Ramaphosa’s xenophobia apology pays off
African leaders expressed appreciation to Ramaphosa for taking time to explain the situation in SA, which had generated concern in a number of countries.
Foreign nationals sit and watch after their shacks were set alight by alleged looters at Marabastad, near the Pretoria Central Business District (CBD) in Pretoria, South Africa on September 2, 2019, during widespread attacks on foreign nationals and looting of their shops. Picture: Phill Magakoe / AFP
A team of envoys sent by President Cyril Ramaphosa to a number of African states to apologise for the recent xenophobic attacks that occurred in the country, have given a report to say all is forgiven.
Ramaphosa’s special envoys, led by Jeff Radebe, visited Nigeria, Niger, Ghana, Senegal, Democratic Republic of the Congo and Tanzania to give Ramaphosa’s apologies and a message of solidarity with the relevant heads of state and other people on the attacks that happened in parts of Gauteng and KwaZulu-Natal last month.
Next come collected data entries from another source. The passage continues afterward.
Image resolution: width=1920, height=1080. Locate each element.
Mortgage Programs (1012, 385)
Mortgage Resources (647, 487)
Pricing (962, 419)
Ramaphosa came in for sharp criticism from some political analysts, individuals and opposition politicians for apologising to the countries concerned.
Congress of the People’s Dennis Bloem said the move was uncalled for. He said this was unprecedented, especially when citizens of those countries were smuggling drugs into South Africa to destroy the future of its youth.
“Ramaphosa’s apologies only serve to expose our sovereignty as very weak and leaderless,” Bloem said.
Yesterday, Ramaphosa received a preliminary report from the team of special envoys and the message that the leaders of the countries visited welcomed the South African delegation.
The leaders expressed appreciation to Ramaphosa for taking time to explain the situation in South Africa, which had generated concern in a number of countries.
“The heads of state noted with concern the irresponsible use of social media by certain individuals to create confusion and tension in the public mind. They also raised their concern about the reported causes of tensions between South Africans and migrants,” the statement said.
A number of the visited countries agreed on the need to adopt a common approach to deal with criminality, irrespective of the national origins of the perpetrators.
They resolved that their respective law enforcement agencies must collaborate to fight criminality in prisons, including intelligence gathering to pre-empt cross-border activities involving prisoners working inside prison facilities.
“The heads of state have welcomed the apology expressed by President Ramaphosa and pledged that the relationship between their countries and South Africa would be solidified, while describing the attacks as very unfortunate,” the statement said.
“The president believes this positive reception provides a basis for building closer relations and addressing the situation in South Africa. The special envoys will be dispatched to more countries over the next couple of weeks, including the African Union.”
The envoys also gave a message that government’s view was that such acts of criminality and violence represented neither South Africa’s values systems, nor the sentiments of South Africans, particularly against foreign nationals living in the country.
“South Africa remains a multicultural society that promotes interaction among people of different backgrounds, and remains an integral part of the African continent as it advocates for a peaceful, vibrant and sustainable Africa,” statement said.